Depuis la fin 2023, les taux d’intérêt amorcent une descente qui pourrait bien faire le bonheur de nombreux emprunteurs. Pour ceux qui ont souscrit un crédit à des conditions moins avantageuses, le moment est venu de renégocier. Mais qui peut réellement en profiter et jusqu’à combien peut-on économiser ? Décryptage avec Claire & John Bengtsson !
Une baisse des taux qui rebat les cartes
Depuis décembre 2023, les taux des crédits immobiliers ont amorcé une nette décrue, passant d’une moyenne de 4,2 % à 3,19 % en février 2025. Certains chanceux ont même réussi à décrocher des taux sous la barre des 3 %. Les courtiers rapportent des conditions attractives : 2,75 % sur 10 ans, 2,89 % sur 15 ans, 2,84 % sur 20 ans et 2,99 % sur 25 ans.
Pour ceux qui ont signé un prêt à près de 4 % l’an dernier, l’intérêt d’une renégociation ne fait aucun doute. Selon Pierre Chapon, cofondateur de Pretto, « il y a un vrai gain financier lorsque l’écart entre l’ancien et le nouveau taux atteint au moins 0,8 % ». Et le bénéfice est loin d’être négligeable, car sur un emprunt de 200 000 euros, l’économie peut atteindre jusqu’à 30 000 euros sur la durée totale du crédit.

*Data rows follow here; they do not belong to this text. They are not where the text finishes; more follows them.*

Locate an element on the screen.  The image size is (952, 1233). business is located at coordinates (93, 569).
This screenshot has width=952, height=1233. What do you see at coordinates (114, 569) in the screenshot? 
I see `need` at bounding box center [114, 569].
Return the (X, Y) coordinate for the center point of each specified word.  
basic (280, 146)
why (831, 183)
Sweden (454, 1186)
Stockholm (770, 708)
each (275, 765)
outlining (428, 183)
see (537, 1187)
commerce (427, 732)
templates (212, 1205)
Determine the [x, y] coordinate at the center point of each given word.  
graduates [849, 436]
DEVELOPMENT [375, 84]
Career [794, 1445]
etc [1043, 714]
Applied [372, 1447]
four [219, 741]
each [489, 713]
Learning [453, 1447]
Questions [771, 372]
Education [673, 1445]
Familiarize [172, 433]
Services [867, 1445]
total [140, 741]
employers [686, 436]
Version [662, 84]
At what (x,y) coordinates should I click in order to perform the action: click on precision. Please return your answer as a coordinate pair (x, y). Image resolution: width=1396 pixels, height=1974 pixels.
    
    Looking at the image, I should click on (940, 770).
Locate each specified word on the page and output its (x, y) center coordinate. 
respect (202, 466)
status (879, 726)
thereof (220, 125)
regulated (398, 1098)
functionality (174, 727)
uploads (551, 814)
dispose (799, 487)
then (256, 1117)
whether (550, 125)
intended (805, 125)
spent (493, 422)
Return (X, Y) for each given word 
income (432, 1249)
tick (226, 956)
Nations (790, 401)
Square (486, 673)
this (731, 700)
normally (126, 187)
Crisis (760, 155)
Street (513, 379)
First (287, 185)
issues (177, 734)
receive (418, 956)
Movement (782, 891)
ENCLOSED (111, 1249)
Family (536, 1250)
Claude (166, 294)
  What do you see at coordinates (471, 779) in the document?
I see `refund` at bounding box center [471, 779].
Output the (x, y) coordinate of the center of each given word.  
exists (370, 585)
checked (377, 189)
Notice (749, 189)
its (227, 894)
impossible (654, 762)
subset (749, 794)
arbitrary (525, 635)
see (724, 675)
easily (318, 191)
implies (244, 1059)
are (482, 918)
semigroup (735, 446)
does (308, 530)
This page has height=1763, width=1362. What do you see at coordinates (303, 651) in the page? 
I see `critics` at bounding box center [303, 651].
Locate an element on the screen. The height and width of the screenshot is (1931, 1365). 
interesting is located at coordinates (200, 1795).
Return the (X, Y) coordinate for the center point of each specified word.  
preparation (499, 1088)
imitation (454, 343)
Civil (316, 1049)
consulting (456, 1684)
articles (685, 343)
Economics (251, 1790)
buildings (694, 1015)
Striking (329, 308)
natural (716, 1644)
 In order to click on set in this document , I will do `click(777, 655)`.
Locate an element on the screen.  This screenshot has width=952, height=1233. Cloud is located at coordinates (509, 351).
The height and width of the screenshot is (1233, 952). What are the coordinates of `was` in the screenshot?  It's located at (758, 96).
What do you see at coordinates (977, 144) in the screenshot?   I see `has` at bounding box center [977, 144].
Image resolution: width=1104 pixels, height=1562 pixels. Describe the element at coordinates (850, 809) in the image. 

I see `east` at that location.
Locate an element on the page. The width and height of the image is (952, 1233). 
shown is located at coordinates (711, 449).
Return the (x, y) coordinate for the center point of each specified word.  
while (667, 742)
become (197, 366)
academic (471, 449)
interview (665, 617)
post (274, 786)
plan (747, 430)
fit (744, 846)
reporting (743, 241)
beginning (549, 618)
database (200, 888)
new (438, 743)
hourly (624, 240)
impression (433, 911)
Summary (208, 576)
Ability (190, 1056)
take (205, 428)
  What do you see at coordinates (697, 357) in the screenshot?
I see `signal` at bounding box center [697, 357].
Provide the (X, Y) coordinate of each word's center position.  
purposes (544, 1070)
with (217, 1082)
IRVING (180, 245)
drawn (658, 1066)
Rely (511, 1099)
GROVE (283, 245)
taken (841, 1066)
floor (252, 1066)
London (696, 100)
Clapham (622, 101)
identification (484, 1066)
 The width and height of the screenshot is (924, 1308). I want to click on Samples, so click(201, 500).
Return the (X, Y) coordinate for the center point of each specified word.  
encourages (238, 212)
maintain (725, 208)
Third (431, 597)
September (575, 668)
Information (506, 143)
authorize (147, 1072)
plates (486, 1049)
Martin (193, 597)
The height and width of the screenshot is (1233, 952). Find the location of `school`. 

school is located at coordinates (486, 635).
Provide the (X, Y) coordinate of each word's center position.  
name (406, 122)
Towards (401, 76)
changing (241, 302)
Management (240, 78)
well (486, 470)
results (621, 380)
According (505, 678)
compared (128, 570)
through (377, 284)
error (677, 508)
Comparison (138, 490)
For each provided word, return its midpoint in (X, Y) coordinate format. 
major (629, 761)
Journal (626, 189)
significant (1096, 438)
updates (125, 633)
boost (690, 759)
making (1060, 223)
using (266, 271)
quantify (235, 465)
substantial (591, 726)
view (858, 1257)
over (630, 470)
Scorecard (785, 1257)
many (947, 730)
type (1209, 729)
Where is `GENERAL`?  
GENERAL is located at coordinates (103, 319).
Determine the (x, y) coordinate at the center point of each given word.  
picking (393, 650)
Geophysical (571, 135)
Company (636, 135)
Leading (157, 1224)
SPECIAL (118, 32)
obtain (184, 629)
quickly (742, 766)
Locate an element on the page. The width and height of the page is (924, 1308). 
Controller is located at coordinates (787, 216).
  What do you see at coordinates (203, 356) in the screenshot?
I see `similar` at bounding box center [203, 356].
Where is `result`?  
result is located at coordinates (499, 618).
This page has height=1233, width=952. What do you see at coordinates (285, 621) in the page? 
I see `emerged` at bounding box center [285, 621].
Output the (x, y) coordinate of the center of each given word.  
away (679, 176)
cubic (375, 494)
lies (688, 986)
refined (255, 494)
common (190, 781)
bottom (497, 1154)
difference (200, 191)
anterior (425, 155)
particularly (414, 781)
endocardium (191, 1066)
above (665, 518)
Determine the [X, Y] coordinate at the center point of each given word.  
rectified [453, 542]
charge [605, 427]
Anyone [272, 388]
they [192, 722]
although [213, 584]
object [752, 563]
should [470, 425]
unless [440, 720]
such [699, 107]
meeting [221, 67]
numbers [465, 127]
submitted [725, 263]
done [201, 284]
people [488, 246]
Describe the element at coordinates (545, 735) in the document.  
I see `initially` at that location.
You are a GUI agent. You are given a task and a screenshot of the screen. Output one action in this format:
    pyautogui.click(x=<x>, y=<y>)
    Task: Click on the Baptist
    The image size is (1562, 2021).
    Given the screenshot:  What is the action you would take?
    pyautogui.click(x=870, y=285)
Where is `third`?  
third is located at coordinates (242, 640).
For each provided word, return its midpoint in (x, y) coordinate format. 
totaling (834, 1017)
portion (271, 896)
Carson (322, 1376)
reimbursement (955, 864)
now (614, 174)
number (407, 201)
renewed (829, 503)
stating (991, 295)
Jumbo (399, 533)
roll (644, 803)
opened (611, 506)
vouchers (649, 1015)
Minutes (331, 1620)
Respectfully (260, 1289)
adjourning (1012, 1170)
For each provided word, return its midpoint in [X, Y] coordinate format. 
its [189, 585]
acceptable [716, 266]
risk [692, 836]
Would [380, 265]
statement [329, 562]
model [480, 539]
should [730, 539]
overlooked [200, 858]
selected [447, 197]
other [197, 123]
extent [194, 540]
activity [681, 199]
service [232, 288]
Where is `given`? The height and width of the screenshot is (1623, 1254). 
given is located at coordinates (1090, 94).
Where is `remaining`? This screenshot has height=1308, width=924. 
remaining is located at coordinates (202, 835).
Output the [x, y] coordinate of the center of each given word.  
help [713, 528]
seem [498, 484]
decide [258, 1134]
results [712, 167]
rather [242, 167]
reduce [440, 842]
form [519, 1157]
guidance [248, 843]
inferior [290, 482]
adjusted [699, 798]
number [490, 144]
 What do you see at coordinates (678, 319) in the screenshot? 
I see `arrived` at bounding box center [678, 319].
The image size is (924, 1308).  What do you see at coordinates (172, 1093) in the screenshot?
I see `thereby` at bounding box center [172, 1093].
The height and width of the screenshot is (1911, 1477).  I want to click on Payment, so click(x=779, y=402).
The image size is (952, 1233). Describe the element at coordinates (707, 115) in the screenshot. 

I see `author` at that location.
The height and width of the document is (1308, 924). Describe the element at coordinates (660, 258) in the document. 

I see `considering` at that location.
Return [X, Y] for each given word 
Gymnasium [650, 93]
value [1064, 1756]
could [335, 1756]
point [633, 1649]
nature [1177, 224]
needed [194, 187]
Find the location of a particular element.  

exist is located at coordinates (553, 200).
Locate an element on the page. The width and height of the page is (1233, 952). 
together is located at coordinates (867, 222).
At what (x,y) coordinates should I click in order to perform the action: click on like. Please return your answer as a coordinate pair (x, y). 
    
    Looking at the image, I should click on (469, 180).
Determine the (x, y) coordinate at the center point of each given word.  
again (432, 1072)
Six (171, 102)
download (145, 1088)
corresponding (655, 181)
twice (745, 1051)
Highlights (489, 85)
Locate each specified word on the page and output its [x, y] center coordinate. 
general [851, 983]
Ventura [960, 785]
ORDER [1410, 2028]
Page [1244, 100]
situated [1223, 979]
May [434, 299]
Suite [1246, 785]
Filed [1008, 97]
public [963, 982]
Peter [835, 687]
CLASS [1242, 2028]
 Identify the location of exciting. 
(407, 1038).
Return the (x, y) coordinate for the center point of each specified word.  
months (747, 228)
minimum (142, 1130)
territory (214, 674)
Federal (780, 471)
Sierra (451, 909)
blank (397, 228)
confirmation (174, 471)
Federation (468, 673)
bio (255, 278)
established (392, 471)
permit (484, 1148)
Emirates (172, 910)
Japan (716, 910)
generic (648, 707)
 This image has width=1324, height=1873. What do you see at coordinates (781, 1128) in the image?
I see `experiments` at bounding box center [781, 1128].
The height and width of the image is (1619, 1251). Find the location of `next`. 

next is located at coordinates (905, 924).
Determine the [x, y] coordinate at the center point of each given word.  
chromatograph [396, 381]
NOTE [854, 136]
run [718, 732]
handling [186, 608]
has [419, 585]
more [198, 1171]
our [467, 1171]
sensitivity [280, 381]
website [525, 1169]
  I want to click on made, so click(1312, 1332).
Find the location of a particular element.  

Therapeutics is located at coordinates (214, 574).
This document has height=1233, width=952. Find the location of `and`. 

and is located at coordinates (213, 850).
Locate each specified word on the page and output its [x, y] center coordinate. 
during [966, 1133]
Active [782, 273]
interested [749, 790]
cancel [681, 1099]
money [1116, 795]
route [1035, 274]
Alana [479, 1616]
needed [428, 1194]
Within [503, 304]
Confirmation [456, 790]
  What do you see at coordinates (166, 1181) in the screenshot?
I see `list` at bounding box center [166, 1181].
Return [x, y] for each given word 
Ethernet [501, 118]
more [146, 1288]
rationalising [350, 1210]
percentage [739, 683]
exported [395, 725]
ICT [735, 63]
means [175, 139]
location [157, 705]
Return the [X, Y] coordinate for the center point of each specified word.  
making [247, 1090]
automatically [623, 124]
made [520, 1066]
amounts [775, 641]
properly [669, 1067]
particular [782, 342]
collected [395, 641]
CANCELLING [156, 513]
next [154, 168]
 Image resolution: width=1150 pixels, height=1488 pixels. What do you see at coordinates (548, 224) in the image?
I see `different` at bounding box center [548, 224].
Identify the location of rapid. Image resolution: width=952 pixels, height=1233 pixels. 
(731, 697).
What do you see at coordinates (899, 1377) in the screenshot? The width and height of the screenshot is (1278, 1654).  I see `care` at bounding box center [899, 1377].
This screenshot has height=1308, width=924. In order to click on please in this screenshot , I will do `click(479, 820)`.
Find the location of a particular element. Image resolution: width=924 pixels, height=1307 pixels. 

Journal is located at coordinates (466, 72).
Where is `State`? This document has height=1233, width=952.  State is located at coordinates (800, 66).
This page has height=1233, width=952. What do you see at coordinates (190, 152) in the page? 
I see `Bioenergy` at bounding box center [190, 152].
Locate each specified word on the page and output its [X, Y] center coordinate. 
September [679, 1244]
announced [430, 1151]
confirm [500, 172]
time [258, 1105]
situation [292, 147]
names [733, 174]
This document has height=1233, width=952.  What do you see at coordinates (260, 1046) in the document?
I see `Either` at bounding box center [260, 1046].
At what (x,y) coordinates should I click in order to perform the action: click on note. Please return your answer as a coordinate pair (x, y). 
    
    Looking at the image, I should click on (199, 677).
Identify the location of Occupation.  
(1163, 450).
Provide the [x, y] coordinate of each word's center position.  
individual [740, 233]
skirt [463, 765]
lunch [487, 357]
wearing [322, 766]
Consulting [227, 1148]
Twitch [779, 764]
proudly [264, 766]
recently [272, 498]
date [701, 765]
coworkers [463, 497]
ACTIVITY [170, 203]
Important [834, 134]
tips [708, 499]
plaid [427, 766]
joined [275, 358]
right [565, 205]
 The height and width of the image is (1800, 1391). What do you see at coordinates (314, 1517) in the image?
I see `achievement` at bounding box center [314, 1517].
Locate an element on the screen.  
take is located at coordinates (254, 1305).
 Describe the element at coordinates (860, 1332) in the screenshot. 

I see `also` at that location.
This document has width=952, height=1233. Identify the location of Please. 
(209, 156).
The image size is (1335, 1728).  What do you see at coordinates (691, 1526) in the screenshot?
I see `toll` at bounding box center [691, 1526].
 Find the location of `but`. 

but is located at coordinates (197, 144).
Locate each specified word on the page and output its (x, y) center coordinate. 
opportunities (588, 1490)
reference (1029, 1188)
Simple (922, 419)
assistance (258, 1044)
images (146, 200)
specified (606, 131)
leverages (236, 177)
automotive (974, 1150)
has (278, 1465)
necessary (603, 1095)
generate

Raccourcir la durée ou alléger les mensualités ?
Une fois la décision de renégociation prise, deux options s’offrent aux emprunteurs : réduire leurs mensualités pour gagner en pouvoir d’achat au quotidien, ou raccourcir la durée de leur prêt pour minimiser le coût total du crédit. Caroline Arnould, directrice générale de CAFPI, recommande plutôt la seconde option : « Opter pour une durée plus courte est souvent plus rentable, car cela réduit drastiquement les intérêts payés sur le long terme. »
Un exemple concret illustre bien l’intérêt de cette opération : une emprunteuse ayant renégocié son taux de 4,1 % à 2,87 % sur un crédit de 200 000 euros a vu ses mensualités baisser de 1 200 à 1 090 euros. Mais attention, la renégociation engendre des frais de dossier, qui varient de 150 à 1 500 euros selon les banques.
Pourquoi ne pas attendre encore ?
Si la tendance est à la baisse, il ne faut pas non plus espérer un effondrement des taux. La Banque centrale européenne a certes baissé ses taux directeurs, mais l’OAT (Obligation Assimilable du Trésor), qui sert de référence aux banques pour fixer leurs taux de crédit, montre des signes de remontée. Autrement dit, ceux qui hésitent trop pourraient voir l’opportunité se refermer. Agir maintenant permet de sécuriser un taux avantageux avant un éventuel retournement du marché.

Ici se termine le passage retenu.